Cet ouvrage ne me semble mériter ni tant de sévérité, ni tant d'éloges. Il ne faut pas croire qu'il puisse éveiller le « voyeurisme » du lecteur en quête de curiosités sexuelles. Certes, triolisme il y a, mais toute la sexualité est traitée sur un mode allusif, probablement pour passer en dessous des radars de la justice et de son terrible « délit d'outrage aux bonnes mœurs ».

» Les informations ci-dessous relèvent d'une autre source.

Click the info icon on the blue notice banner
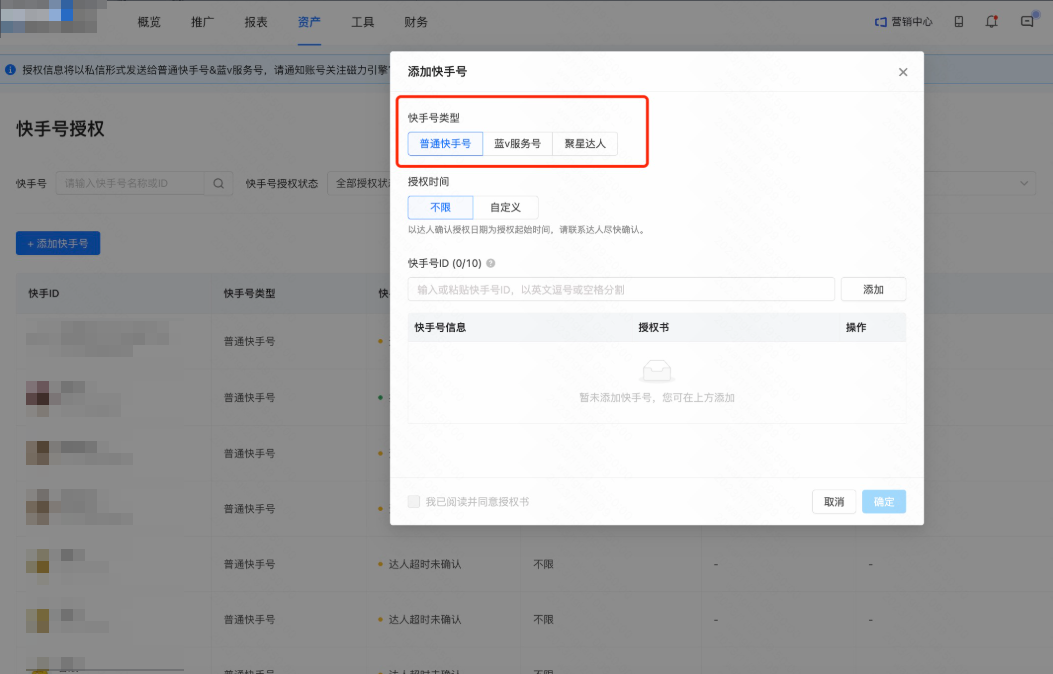This screenshot has height=674, width=1053. (10, 68)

Quant à la présentation du livre, je reprends le 3e texte du 4e de couverture qui est un bon résumé du contenu (Catalogue de la Librairie Artistique, 1935) :
La série des Fredi en trois volumes est une étude sincère et consciencieuse de l'inversion sexuelle. Dans Fredi à l'école, c'est le début de l'inversion, sa marche lente et indécise, l'état particulier du jeune inverti, sa mentalité complexe, puis la manifestation des premiers rapprochements ; Fredi s'amuse. Fredi est sorti de l'école ; il est étudiant, il vit libre. Les femmes le recherchent, mais il sort de leurs mains absolument désenchanté et retourne à sa satisfaction réelle ; Fredi en ménage. Dans ce tome dernier, c'est le complet épanouissement de l'inversion. Fredi rêve de se créer un foyer, de posséder un ménage, mais, bien entendu, hors la loi naturelle.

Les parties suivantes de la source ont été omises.